Taylor Potter is interning at Turner Classic Movies.
Grady Intern Diaries: Taylor Potter
This is part of a series where we ask Grady College students to describe their summer internship experience.
Grady College: Briefly describe your internship and responsibilities: TP: As a programming intern, I assist TCM’s programming division in the previewing and quality control management of our original content. Additionally, I assist with the scheduling of our content for air. With this part of the internship, I was able to program my own daytimes twice, which is roughly fourteen hours of content each time.
Grady: What was your favorite part about your summer internship? TP: How welcoming and inclusive being at work felt. I’ve lost count of the number of times I received free food and promotional swag. The food is always delicious, but I’m unsure of what do with the roughly seven tote bags and nine notebooks I’ve acquired. On top of that, Turner partnered with a company called After 5 that works with companies in Atlanta that have a large number of interns and organizes outings and events for the interns to relax, enjoy the city and meet interns from different companies. Turner really does its best to help you feel and do your best while interning.
Grady: What was the biggest surprise in your internship (ie: is there anything you didn’t expect?) TP: I honestly didn’t expect networking to be as easy and accessible as it was.
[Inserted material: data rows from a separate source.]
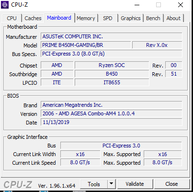
Task: Click the Close button at bottom
Action: [x=171, y=184]
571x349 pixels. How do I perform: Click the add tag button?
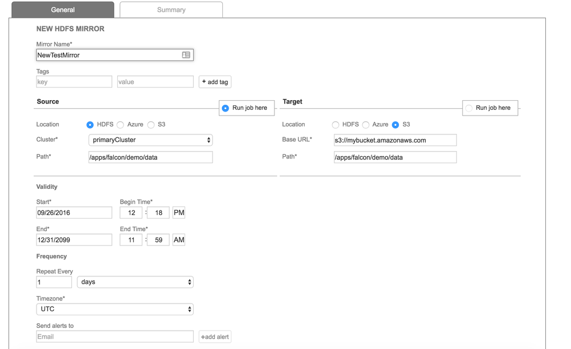click(x=215, y=82)
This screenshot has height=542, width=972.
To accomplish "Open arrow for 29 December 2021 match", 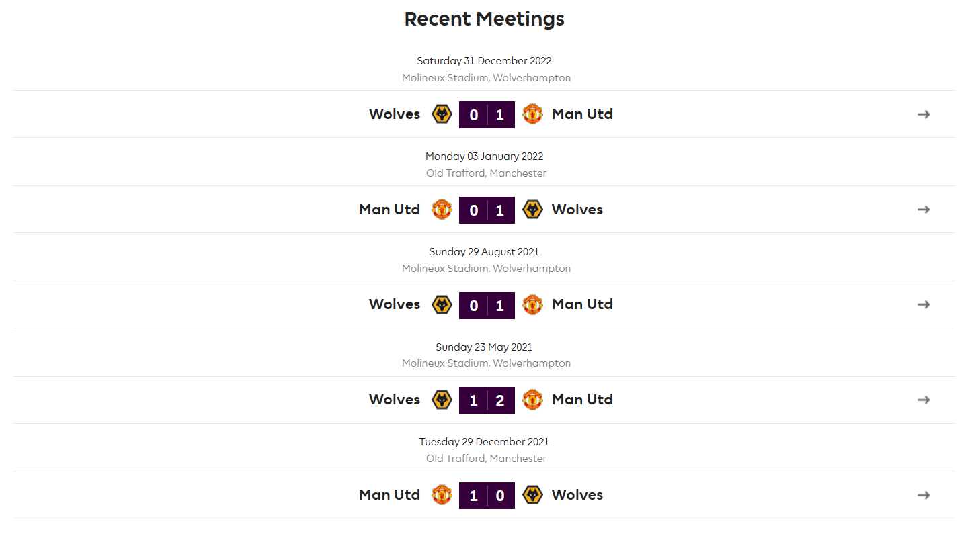I will click(924, 495).
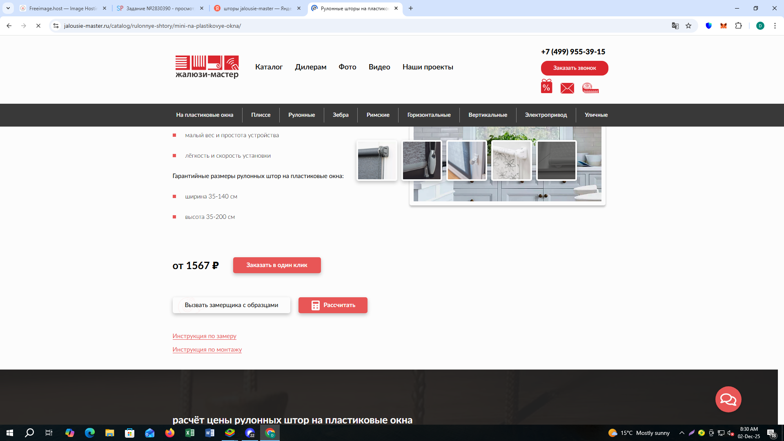The image size is (784, 441).
Task: Expand the tab search dropdown arrow
Action: coord(8,8)
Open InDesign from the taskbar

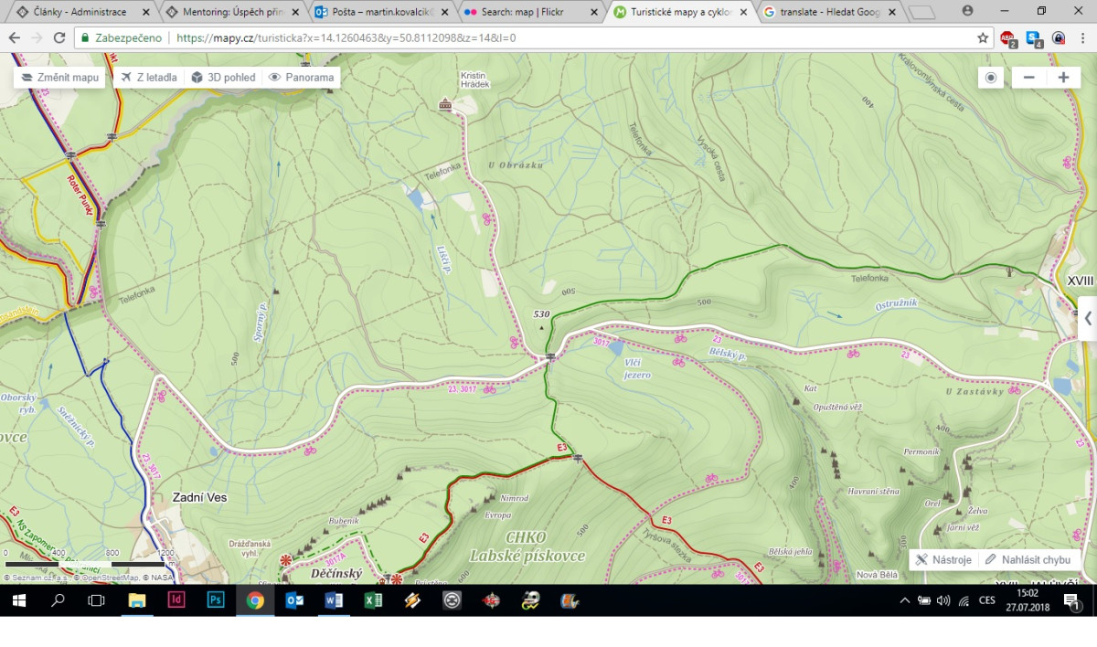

Every person I came into contact with or wished to come into contact with was happy to answer my email and set up a coffee meeting. Everyone at Turner is welcoming and genuinely wants to help you out!
Grady: What skill(s) did you learn at your summer internship that you expect to be helpful as you pursue your desired career? TP: I definitely learned the power of the pitch. While I wasn’t pitching script ideas to execs, I did have to pitch myself to the people I was networking with. The pitch could be anything from a brief introduction of my name and position within the company as I met someone in passing to an elevator pitch of a webseries I co-wrote last semester in an effort to better explain my writing style to someone I set up a coffee meeting with. There are different personal pitches for different settings and meetings, and it’s key to understand what it is you’re passionate about working on so that when you have the opportunity to network with someone who has connections in that same line of work, you’re able to put your best foot forward and make a good (and lasting) impression.
Grady: How did your internship help confirm your desired career path or make you re-evaluate what you want to do in the future? TP: Internships are a great way to trial run a career pathway. Thanks to my internship, I am sure more than ever that I want to work in writing and producing for the screen (preferably television, but I won’t be too picky).
Grady: When you look back on your internship 10 years from now, what part of your summer internship do you expect to be most thankful for? TP: My internship taught me many valuable lessons both directly and indirectly. I’ll be forever grateful for the industry lessons I learned about the day-to-day functioning of television programming and industry networking, especially at a leading company like Turner. Indirectly, though, I would have to say learning how to be on my own as a working adult and managing my personal finances is a crucial part of this summer’s lessons that I’ll be thankful for because it’s like I was able to have a test run of this whole “adulting” thing before graduation. Ultimately, I think I’ll be able to look back in ten years or so and feel like I was able to have a strong sense of self and of purpose going into my senior year of college and preparing for life post-grad.